Cartoonist Joey Weiser’s latest work, Mermin Vol. 1: Out of Water, is about as close to a literal fish-out-of-water story as one would probably want to encounter in a comic book. After the title character, a young mer-boy, rescues a young surface-dweller boy from a shark, he’s invited to stay with the boy’s family and attend his grade school. Mermin must try to fit in despite his funny looks, super-strength and curious aversion to water, all while dodging the attention of some other, nastier fish-people.

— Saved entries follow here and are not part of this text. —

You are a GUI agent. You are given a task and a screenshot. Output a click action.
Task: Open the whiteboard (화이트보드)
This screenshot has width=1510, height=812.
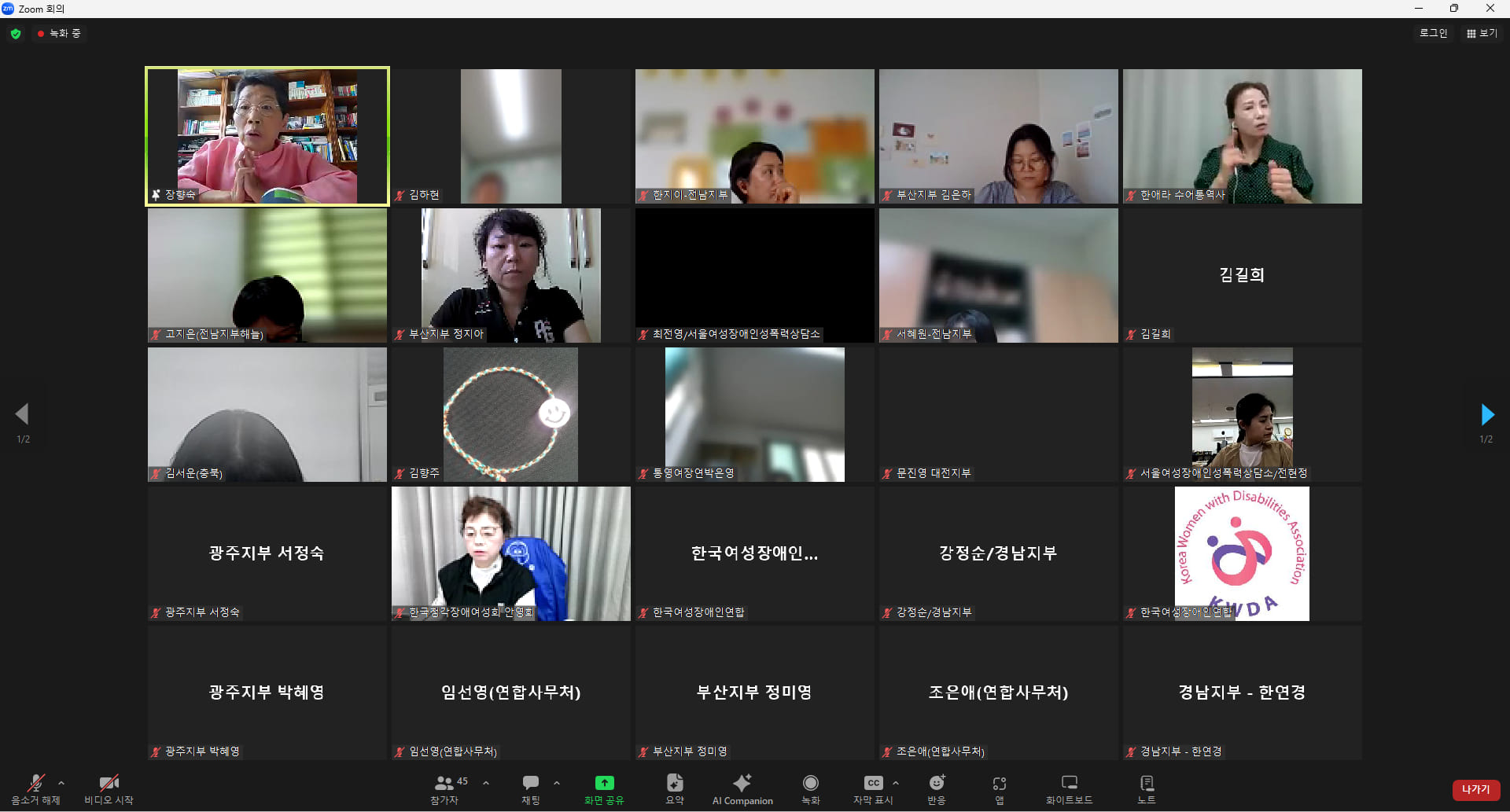1070,789
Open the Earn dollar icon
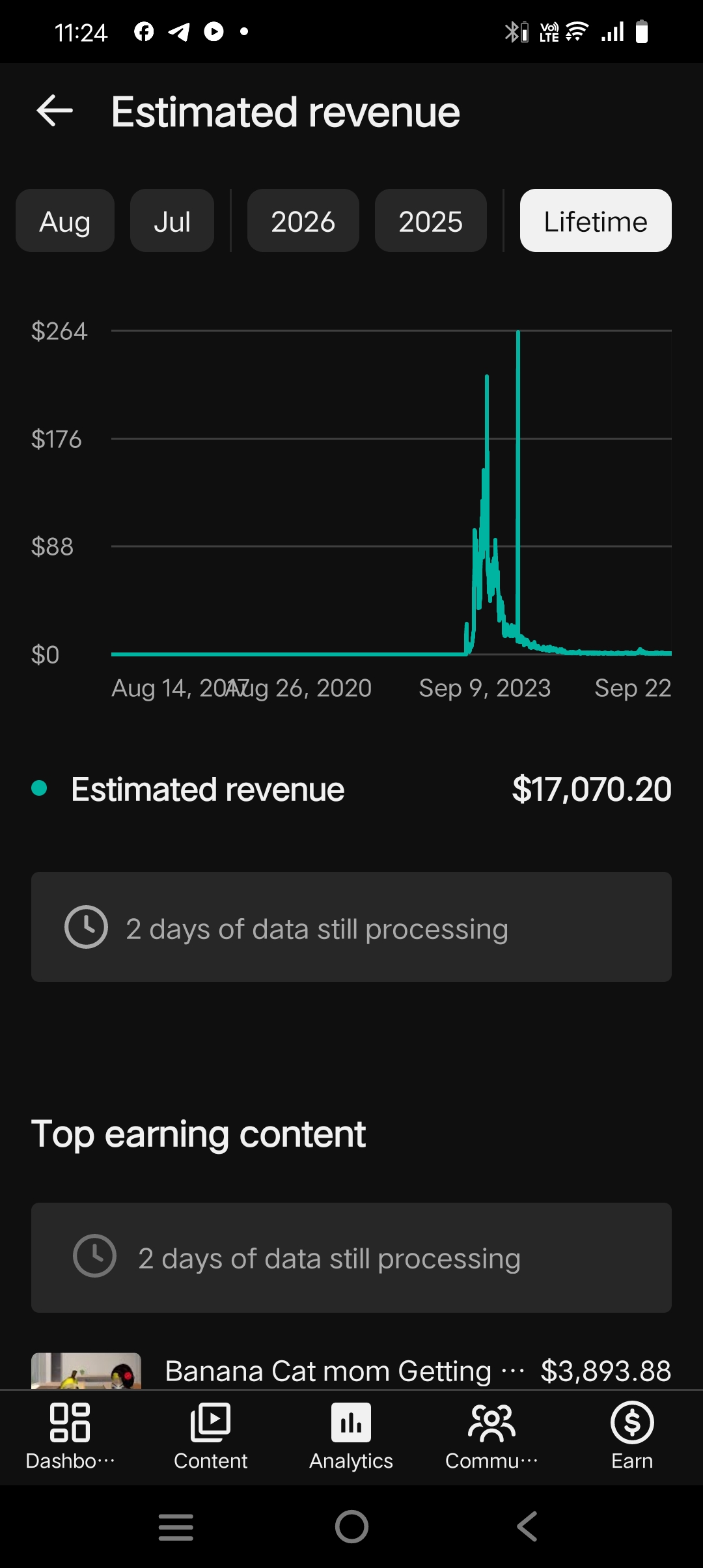 pyautogui.click(x=632, y=1423)
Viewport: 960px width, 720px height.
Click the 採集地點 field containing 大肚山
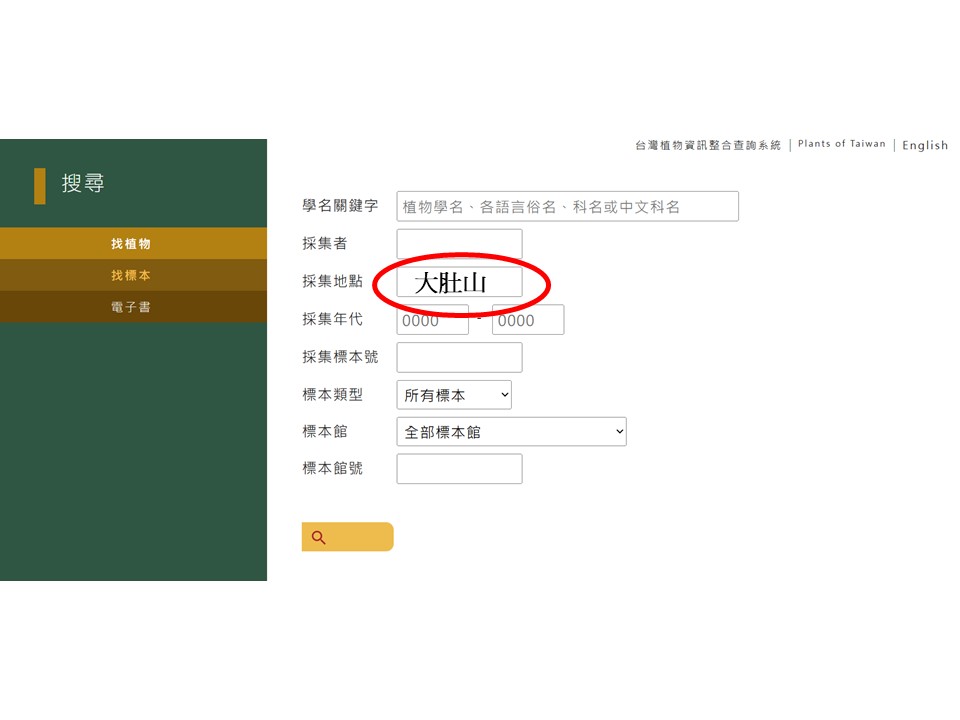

Weiser had previously published original graphic novels The Ride Home and Cavemen In Space through AdHouse Books, but in 2010 he started self-publishing chapters of Mermin as homemade black-and-white mini-comics, each a handsome little package with a sticker of the title character the focus of each cover.

Oni Press has just collected and published the entire effort so far, in a full-color graphic novel. I took the opportunity to speak to Weiser about that particular publishing strategy, and what’s next for him and his mer-man.

GC4K: So, how do you pronounce your title character’s name; is it pronounced exactly as it looks, “mer-MIN,” or is it  “mer-MEN” or “mer-MAN”…?

Joey Weiser: Mer-MIN is a young mer-MAN, who escaped from a kingdom of mer-MEN.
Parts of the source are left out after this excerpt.